Prizes may be making a comeback because of all the money now available from private foundations - which demand results. Not only the X Prizes and the Millennium problems prize, but even the pneumococcal vaccine prize is part-funded by private money. Yet governments are getting in on the act. The US space and defence research agencies Nasa and Darpa both use innovation prizes, and other government agencies look likely to follow with, for example, an "H prize'' for advances in hydrogen fuel technology.

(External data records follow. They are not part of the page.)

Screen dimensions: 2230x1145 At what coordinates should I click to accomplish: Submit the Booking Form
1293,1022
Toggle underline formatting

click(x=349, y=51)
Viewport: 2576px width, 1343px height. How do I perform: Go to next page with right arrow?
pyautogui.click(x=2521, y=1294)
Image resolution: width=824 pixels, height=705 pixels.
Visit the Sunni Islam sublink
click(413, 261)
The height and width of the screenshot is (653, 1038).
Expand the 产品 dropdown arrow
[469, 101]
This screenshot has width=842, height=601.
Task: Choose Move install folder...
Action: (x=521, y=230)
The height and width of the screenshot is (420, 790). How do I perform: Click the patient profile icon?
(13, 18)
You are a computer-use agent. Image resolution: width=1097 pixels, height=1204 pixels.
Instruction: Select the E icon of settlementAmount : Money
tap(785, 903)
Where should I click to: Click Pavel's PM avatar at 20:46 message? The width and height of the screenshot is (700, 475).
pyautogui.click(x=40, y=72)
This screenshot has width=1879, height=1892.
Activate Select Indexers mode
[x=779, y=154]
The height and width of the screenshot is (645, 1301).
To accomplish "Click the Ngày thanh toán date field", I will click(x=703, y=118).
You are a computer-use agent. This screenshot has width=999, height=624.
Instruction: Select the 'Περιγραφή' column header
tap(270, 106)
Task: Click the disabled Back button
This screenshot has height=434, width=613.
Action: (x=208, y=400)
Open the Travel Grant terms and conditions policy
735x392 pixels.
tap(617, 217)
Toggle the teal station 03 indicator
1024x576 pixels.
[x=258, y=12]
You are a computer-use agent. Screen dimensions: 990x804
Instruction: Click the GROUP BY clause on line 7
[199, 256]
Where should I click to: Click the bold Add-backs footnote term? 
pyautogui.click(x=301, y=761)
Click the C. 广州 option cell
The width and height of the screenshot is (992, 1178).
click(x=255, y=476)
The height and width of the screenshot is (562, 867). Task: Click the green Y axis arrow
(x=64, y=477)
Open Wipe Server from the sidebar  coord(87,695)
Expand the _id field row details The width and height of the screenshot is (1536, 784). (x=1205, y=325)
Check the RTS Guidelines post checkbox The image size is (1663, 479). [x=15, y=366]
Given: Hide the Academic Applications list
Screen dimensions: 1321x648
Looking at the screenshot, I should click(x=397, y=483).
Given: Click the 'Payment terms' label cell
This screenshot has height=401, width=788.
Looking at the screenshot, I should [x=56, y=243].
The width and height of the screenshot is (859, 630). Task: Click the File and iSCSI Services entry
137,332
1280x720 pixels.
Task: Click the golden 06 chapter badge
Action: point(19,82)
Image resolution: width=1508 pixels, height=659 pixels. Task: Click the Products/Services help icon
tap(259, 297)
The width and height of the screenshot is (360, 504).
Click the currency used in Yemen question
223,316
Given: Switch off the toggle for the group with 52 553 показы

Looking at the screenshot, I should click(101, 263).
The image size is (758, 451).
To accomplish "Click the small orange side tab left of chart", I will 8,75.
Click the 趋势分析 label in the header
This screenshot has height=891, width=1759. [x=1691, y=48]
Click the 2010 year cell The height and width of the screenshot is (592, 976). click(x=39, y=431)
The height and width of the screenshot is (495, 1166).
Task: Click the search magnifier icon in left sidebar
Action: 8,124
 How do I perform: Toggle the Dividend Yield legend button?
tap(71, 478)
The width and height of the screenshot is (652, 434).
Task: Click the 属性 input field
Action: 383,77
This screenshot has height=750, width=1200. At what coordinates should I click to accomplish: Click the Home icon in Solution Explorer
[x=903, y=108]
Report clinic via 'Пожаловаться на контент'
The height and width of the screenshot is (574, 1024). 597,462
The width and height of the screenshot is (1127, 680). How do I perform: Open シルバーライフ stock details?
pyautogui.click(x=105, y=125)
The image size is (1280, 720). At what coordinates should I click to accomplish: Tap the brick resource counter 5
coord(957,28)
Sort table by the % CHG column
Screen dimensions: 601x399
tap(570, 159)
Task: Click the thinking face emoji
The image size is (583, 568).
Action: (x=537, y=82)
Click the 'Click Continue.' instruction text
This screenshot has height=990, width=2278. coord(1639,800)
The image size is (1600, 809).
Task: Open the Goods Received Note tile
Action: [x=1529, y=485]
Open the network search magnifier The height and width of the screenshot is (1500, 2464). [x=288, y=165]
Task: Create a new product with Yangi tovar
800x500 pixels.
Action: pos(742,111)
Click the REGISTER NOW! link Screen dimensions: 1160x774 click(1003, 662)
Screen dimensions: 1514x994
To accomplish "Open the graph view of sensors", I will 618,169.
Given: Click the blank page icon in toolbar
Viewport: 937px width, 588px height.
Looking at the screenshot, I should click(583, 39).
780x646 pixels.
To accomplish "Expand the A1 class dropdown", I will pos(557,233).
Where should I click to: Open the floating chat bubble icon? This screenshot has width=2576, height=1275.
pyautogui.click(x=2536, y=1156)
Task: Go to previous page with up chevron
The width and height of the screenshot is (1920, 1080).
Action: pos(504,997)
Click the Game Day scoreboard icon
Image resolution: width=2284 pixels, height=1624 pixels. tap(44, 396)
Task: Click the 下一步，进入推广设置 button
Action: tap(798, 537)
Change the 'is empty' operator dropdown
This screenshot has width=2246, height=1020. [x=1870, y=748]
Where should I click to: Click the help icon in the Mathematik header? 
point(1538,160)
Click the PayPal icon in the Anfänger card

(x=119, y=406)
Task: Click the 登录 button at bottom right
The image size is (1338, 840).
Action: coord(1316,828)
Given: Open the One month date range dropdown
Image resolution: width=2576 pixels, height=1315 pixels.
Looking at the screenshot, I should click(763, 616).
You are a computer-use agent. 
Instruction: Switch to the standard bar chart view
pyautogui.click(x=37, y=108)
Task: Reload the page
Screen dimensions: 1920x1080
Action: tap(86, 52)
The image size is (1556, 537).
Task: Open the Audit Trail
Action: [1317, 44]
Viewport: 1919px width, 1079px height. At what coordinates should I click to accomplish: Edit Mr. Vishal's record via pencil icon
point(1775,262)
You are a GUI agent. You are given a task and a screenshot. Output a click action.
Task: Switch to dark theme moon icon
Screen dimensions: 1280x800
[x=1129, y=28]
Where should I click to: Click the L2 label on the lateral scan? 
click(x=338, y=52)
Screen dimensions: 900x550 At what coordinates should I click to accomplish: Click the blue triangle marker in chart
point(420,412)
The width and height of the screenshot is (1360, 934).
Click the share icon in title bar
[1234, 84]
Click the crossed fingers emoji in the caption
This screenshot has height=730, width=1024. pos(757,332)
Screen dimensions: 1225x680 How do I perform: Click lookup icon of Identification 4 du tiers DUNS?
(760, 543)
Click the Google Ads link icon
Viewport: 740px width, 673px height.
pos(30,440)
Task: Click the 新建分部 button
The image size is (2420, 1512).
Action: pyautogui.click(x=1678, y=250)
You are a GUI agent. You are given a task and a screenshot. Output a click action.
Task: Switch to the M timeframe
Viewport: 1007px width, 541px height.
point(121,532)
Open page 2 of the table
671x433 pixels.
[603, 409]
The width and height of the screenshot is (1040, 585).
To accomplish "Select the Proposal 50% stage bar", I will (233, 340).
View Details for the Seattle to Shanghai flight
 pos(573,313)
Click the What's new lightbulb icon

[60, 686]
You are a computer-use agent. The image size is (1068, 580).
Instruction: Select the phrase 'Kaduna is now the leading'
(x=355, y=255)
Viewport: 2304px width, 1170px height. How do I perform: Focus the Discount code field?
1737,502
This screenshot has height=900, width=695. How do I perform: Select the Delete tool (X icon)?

If Hanson is right, this new trend is a welcome swing of the pendulum towards a modest use of prizes. But not everyone is convinced that prizes will live up to the hype.

"The literature has pushed them as a silver bullet; more recently there's been a bit more sobriety in the debate,'' warns Andrew Farlow, an expert in the economics of vaccines at Oxford University. "How much genuine risk-taking can it pull along?''

The problem is not the principle, he argues, but the details. A vaccine for HIV is a distant and costly prospect, and might require a $10bn or $20bn prize. Inevitably, companies and their shareholders will question whether the prize would be honoured in full. The triggers for releasing some of the prize money are difficult to define: early vaccines would probably be expensive, fallible and risky, but better than nothing. Donors would not want all the money to go to those efforts and leave none to encourage superior successors. Try framing "good enough'' in legalese, when billions are at stake.

Donors might pay a lot more than they needed to for a substandard product, or the prize might be too restrictive and too small to generate any interest at all. That would drain attention, enthusiasm and political will. "It all sounds like good economics, but whether you could ever set a prize big enough or correct enough to work in those cases is doubtful,'' Farlow concludes.